[Data provided]

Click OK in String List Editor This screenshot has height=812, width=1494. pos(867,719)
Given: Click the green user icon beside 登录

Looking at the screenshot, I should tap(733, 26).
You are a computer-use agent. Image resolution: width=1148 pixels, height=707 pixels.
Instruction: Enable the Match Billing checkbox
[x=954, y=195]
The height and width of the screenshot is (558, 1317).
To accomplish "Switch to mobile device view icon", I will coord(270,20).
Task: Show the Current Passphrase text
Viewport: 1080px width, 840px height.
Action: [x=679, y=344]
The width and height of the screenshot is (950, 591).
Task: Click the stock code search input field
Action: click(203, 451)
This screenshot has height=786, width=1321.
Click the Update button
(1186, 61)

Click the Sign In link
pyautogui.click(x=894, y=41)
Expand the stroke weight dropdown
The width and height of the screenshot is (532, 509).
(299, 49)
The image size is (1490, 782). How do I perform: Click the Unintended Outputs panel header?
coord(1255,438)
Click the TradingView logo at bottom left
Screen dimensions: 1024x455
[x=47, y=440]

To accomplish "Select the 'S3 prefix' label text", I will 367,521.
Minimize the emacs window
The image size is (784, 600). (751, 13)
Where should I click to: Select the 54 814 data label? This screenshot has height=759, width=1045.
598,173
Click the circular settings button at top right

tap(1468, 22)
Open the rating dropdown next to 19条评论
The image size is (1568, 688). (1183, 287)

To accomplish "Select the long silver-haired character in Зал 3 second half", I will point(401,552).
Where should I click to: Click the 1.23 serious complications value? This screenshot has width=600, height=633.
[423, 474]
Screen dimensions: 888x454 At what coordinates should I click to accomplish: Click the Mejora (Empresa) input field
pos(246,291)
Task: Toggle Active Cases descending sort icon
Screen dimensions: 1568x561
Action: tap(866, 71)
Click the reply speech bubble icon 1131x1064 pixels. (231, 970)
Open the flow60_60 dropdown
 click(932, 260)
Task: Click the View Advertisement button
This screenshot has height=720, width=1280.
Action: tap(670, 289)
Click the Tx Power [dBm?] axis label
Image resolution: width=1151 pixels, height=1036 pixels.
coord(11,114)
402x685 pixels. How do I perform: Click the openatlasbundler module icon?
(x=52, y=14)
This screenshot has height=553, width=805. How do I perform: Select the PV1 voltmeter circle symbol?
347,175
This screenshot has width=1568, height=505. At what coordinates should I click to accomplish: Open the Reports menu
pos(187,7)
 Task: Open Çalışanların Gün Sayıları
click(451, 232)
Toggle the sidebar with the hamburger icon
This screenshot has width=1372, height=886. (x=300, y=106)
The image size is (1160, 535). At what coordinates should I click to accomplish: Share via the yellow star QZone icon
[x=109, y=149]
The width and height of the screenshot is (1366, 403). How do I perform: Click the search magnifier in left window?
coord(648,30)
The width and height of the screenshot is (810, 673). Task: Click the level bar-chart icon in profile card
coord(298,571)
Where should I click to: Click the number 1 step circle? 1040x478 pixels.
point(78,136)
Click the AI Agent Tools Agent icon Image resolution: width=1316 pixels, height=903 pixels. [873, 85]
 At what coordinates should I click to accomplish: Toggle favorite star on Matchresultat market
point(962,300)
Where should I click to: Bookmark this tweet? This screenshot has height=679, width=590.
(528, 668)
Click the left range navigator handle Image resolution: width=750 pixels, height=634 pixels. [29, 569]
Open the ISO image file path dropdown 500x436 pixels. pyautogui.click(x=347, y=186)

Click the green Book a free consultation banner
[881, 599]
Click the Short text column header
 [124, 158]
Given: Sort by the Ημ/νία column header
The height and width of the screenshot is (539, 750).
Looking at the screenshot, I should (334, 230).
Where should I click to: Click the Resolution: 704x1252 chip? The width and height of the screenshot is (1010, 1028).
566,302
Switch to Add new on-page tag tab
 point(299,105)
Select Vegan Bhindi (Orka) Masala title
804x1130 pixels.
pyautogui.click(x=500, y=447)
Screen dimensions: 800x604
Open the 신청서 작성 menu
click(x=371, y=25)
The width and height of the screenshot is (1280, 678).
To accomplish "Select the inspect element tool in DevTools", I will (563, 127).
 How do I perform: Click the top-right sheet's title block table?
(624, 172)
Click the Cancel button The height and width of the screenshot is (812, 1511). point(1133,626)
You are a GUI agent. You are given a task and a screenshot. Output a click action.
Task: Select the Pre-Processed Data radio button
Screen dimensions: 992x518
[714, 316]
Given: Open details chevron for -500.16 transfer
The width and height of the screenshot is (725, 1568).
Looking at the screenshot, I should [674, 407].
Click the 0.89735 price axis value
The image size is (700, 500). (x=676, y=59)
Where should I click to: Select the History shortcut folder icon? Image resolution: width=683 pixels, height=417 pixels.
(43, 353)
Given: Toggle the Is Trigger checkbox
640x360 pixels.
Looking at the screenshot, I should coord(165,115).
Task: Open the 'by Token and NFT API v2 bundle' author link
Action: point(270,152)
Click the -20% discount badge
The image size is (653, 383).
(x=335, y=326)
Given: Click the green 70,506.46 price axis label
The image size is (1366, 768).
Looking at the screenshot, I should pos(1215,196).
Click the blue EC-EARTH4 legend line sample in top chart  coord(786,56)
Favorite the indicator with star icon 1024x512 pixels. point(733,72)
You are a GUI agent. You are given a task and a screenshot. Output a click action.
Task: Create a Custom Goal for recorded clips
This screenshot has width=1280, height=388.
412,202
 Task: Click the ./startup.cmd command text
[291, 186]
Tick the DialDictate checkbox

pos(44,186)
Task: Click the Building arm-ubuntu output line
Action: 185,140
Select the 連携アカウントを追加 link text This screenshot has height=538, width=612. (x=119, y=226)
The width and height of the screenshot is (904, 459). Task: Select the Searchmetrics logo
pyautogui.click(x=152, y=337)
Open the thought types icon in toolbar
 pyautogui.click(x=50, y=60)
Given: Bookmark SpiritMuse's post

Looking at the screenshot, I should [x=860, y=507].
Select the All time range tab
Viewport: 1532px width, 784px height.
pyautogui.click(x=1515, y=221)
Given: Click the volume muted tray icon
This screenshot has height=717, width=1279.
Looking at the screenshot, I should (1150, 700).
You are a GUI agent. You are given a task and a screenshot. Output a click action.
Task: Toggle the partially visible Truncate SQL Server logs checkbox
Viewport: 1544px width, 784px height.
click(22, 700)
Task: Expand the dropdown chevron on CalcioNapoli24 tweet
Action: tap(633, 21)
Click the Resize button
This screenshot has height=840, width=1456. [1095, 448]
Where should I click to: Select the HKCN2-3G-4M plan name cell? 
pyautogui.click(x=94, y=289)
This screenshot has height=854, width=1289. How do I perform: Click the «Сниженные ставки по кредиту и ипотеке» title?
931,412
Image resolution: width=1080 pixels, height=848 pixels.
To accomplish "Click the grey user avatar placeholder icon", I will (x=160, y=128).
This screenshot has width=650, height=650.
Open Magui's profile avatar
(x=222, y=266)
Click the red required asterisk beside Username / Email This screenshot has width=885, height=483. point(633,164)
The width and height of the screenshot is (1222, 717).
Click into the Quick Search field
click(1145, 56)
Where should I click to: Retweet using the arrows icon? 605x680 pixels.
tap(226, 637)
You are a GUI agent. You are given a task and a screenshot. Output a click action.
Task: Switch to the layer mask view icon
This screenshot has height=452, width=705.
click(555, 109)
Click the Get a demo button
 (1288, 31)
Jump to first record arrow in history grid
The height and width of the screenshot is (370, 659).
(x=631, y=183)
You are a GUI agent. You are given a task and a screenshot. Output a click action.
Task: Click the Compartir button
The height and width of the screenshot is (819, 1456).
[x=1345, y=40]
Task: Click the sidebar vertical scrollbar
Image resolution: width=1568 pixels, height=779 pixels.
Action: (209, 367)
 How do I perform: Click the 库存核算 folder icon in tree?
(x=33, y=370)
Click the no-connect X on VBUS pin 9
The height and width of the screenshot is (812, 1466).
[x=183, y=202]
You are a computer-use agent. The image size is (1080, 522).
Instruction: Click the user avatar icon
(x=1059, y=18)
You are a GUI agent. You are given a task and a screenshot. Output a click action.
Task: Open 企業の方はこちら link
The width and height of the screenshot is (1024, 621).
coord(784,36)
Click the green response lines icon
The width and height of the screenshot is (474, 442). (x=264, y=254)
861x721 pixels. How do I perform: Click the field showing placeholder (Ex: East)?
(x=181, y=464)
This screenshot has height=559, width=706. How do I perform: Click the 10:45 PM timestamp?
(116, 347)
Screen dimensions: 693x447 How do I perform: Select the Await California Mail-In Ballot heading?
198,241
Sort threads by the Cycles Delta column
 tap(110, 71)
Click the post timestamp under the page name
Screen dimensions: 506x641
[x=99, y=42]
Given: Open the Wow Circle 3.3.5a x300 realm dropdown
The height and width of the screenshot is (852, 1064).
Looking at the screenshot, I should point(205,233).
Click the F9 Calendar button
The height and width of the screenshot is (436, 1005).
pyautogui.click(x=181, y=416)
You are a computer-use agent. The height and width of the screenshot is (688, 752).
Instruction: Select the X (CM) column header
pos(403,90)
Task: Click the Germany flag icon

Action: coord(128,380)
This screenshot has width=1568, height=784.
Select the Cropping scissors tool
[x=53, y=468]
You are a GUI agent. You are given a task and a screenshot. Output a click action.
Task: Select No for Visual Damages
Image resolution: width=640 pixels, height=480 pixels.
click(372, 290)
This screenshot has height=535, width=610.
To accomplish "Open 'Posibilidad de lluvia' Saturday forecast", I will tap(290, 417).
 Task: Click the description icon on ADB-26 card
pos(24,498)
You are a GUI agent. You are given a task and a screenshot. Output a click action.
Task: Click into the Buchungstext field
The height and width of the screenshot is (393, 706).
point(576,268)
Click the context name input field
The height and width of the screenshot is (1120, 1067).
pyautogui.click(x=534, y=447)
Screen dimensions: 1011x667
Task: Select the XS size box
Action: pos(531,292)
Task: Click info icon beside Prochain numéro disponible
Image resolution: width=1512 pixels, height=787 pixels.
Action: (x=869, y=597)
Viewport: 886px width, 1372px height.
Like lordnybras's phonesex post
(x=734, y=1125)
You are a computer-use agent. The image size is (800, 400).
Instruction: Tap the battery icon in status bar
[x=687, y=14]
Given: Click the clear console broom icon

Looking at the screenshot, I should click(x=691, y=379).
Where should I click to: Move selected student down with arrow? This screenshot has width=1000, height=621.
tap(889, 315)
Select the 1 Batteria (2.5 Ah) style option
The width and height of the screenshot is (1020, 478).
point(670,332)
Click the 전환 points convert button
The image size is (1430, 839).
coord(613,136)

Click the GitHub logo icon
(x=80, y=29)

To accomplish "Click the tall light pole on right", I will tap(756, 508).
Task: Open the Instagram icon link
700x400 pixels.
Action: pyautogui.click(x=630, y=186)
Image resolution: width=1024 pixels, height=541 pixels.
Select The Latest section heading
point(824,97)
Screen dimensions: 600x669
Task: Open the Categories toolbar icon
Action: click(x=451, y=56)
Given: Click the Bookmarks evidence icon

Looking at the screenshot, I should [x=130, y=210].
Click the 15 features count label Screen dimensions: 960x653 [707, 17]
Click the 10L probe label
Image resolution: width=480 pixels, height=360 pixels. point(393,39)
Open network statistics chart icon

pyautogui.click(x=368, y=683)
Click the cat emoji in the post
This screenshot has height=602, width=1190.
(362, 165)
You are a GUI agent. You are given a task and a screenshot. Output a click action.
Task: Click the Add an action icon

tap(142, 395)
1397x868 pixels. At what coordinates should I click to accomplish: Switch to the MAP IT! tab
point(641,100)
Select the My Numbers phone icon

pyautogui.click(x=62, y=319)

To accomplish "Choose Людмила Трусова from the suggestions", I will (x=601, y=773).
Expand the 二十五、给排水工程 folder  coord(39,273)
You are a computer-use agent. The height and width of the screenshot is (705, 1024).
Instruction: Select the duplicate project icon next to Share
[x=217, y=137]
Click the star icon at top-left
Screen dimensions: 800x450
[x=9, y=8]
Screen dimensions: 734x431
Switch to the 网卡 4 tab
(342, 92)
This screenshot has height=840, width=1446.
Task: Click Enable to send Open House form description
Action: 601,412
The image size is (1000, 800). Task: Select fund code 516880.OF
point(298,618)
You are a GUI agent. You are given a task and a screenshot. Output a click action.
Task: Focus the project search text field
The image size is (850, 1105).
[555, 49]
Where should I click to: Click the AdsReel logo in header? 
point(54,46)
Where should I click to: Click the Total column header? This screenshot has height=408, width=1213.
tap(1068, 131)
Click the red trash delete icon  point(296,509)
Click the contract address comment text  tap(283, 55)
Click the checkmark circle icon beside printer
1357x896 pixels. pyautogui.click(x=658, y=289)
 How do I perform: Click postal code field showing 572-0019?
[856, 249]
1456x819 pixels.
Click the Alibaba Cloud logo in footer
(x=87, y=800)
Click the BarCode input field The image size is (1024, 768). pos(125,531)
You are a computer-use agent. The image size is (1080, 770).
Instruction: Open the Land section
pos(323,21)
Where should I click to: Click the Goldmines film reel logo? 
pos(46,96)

[/Data provided]

* Problem requirements
Please write out, exactly as they appear above, only the lines in the stretch from the line with "The image size is (1366, 768)." through the line with "Task: Toggle the".

* Result for this task
The image size is (1366, 768).
Looking at the screenshot, I should pos(1215,196).
Click the blue EC-EARTH4 legend line sample in top chart  coord(786,56)
Favorite the indicator with star icon 1024x512 pixels. point(733,72)
You are a GUI agent. You are given a task and a screenshot. Output a click action.
Task: Create a Custom Goal for recorded clips
This screenshot has width=1280, height=388.
412,202
 Task: Click the ./startup.cmd command text
[291, 186]
Tick the DialDictate checkbox

pos(44,186)
Task: Click the Building arm-ubuntu output line
Action: 185,140
Select the 連携アカウントを追加 link text This screenshot has height=538, width=612. (x=119, y=226)
The width and height of the screenshot is (904, 459). Task: Select the Searchmetrics logo
pyautogui.click(x=152, y=337)
Open the thought types icon in toolbar
 pyautogui.click(x=50, y=60)
Given: Bookmark SpiritMuse's post

Looking at the screenshot, I should [x=860, y=507].
Select the All time range tab
Viewport: 1532px width, 784px height.
pyautogui.click(x=1515, y=221)
Given: Click the volume muted tray icon
This screenshot has height=717, width=1279.
Looking at the screenshot, I should (1150, 700).
You are a GUI agent. You are given a task and a screenshot. Output a click action.
Task: Toggle the partially visible Truncate SQL Server logs checkbox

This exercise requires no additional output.